Ah, the beauty of monsoon! Rain-drenched landscapes, romantic drives, and cosy evenings with loved ones. Can’t get better than this, right? Wrong! Indian monsoon is lovely, but the rains bring along with it a barrage of health problems that can be downright uncomfortable.
Other than excessive humidity, it’s also the time where fungal infections show its ugly fangs. Most of these problems are not life-threatening but the unwillingness to visit a doctor/dermatologist can up the risk and severity of the condition.
Dr Chiranjiv Chhabra, a renowned Delhi-based dermatologist says, “Women often do not care to visit a dermatologist when it comes to common skin issues. Instead, they prefer to go to the salon to find a solution. However, it is essential to visit a dermatologist even in case of minor skin issues as they would be able to give a core and medical solution to the problem.”
We spoke to Dr Debjani Chakraborty, consultant facial aesthetics, SENS, Anti-Ageing/Wellness Clinic, New Delhi, on the problems that plague people during the rainy season and here’s what she had to say:
Infections: The commonest of infections during monsoon are facial folliculitis (an inflammation of the hair follicles), acne and ringworm. The cause of such infections is mostly bacterial or fungal. People are more susceptible to infections during this season due to excessive sweating, dehydration, photo-toxic effects of the sun and, of course, humidity.

■ Record excerpts:
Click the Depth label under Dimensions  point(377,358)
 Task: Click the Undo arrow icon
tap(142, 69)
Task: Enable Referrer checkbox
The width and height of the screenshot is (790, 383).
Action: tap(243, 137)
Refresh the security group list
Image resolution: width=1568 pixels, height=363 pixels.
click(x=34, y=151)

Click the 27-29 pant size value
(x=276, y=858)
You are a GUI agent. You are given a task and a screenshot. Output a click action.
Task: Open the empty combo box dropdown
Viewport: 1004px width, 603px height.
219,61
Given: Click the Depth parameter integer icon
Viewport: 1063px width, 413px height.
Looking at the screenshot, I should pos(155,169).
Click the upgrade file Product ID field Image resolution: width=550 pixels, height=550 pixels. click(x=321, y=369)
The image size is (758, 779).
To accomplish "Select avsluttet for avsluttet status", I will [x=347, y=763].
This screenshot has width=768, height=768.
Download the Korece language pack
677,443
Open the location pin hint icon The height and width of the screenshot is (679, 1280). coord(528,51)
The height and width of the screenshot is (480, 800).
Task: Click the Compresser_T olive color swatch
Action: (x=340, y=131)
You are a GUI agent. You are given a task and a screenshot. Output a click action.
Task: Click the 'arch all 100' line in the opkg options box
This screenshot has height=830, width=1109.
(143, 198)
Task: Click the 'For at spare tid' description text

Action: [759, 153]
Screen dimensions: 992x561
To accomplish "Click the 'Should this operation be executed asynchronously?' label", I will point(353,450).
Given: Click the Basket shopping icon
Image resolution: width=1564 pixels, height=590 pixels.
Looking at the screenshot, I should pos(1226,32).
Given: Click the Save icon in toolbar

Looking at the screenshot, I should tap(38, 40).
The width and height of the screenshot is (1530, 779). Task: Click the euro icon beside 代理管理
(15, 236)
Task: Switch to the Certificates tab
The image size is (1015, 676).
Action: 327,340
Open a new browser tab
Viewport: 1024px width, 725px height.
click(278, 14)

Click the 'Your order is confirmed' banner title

■ Tasks to carry out:
• 1. From the monsoon skin article, copy out the passage that begins at the words "Ah, the beauty" and stops after "of the condition.", without changing a word.
• 2. For each statement below, answer yes or no according to the monsoon skin article, and quote the words from the article that decide it.
(a) Dr Chiranjiv Chhabra is a dermatologist based in Delhi.
(b) Most of the health problems the monsoon brings are life-threatening.
(c) Facial folliculitis is an inflammation of the sweat glands.

■ Expected results:
• 1.
Ah, the beauty of monsoon! Rain-drenched landscapes, romantic drives, and cosy evenings with loved ones. Can’t get better than this, right? Wrong! Indian monsoon is lovely, but the rains bring along with it a barrage of health problems that can be downright uncomfortable.
Other than excessive humidity, it’s also the time where fungal infections show its ugly fangs. Most of these problems are not life-threatening but the unwillingness to visit a doctor/dermatologist can up the risk and severity of the condition.

• 2.
(a) Yes: "Dr Chiranjiv Chhabra, a renowned Delhi-based dermatologist"
(b) No: "Most of these problems are not life-threatening"
(c) No: "facial folliculitis (an inflammation of the hair follicles)"